[Dataset items]
□ □ □ □ □
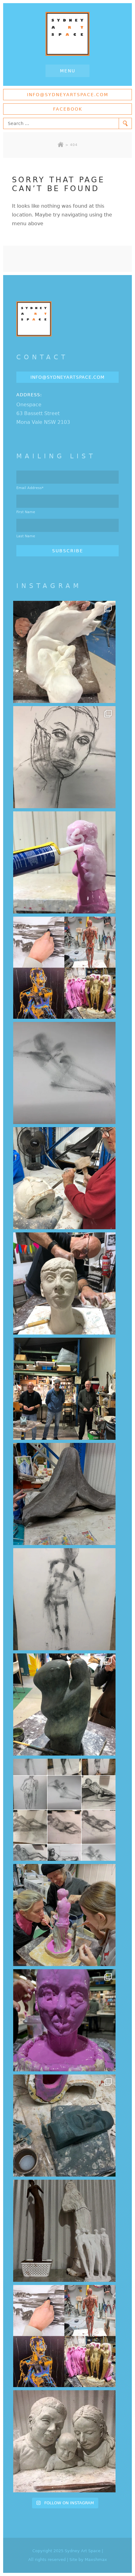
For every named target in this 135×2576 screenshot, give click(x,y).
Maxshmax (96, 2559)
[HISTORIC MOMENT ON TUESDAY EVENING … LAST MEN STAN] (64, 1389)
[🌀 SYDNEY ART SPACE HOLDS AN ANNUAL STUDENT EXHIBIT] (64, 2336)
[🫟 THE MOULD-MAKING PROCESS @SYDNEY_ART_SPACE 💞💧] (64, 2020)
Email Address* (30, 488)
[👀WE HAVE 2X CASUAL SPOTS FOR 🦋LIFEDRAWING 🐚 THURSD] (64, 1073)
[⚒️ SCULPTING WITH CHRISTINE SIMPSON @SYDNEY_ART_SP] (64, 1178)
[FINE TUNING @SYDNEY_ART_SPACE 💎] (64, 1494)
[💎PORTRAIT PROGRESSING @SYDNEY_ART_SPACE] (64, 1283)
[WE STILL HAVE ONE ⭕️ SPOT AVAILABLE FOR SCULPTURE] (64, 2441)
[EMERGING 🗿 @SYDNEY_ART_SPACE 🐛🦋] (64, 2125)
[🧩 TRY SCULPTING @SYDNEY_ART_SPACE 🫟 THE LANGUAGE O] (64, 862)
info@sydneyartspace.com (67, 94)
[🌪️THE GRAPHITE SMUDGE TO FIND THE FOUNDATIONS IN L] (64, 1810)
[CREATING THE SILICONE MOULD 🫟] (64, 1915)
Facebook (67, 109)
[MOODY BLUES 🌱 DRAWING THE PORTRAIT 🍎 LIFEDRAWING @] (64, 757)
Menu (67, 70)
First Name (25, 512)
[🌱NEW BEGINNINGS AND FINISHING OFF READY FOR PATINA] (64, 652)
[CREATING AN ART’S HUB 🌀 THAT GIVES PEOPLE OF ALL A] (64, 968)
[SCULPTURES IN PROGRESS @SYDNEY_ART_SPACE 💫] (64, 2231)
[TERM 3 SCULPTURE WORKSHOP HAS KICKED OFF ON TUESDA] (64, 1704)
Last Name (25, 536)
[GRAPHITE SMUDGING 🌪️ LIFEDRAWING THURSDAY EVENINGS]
□ □ □ □ □
Problem details: Leaving out the pictures, output each line above exactly as it is.

Answer to the exercise:
For every named target in this 135×2576 screenshot, give click(x,y).
Maxshmax (96, 2559)
[HISTORIC MOMENT ON TUESDAY EVENING … LAST MEN STAN] (64, 1389)
[🌀 SYDNEY ART SPACE HOLDS AN ANNUAL STUDENT EXHIBIT] (64, 2336)
[🫟 THE MOULD-MAKING PROCESS @SYDNEY_ART_SPACE 💞💧] (64, 2020)
Email Address* (30, 488)
[👀WE HAVE 2X CASUAL SPOTS FOR 🦋LIFEDRAWING 🐚 THURSD] (64, 1073)
[⚒️ SCULPTING WITH CHRISTINE SIMPSON @SYDNEY_ART_SP] (64, 1178)
[FINE TUNING @SYDNEY_ART_SPACE 💎] (64, 1494)
[💎PORTRAIT PROGRESSING @SYDNEY_ART_SPACE] (64, 1283)
[WE STILL HAVE ONE ⭕️ SPOT AVAILABLE FOR SCULPTURE] (64, 2441)
[EMERGING 🗿 @SYDNEY_ART_SPACE 🐛🦋] (64, 2125)
[🧩 TRY SCULPTING @SYDNEY_ART_SPACE 🫟 THE LANGUAGE O] (64, 862)
info@sydneyartspace.com (67, 94)
[🌪️THE GRAPHITE SMUDGE TO FIND THE FOUNDATIONS IN L] (64, 1810)
[CREATING THE SILICONE MOULD 🫟] (64, 1915)
Facebook (67, 109)
[MOODY BLUES 🌱 DRAWING THE PORTRAIT 🍎 LIFEDRAWING @] (64, 757)
Menu (67, 70)
First Name (25, 512)
[🌱NEW BEGINNINGS AND FINISHING OFF READY FOR PATINA] (64, 652)
[CREATING AN ART’S HUB 🌀 THAT GIVES PEOPLE OF ALL A] (64, 968)
[SCULPTURES IN PROGRESS @SYDNEY_ART_SPACE 💫] (64, 2231)
[TERM 3 SCULPTURE WORKSHOP HAS KICKED OFF ON TUESDA] (64, 1704)
Last Name (25, 536)
[GRAPHITE SMUDGING 🌪️ LIFEDRAWING THURSDAY EVENINGS]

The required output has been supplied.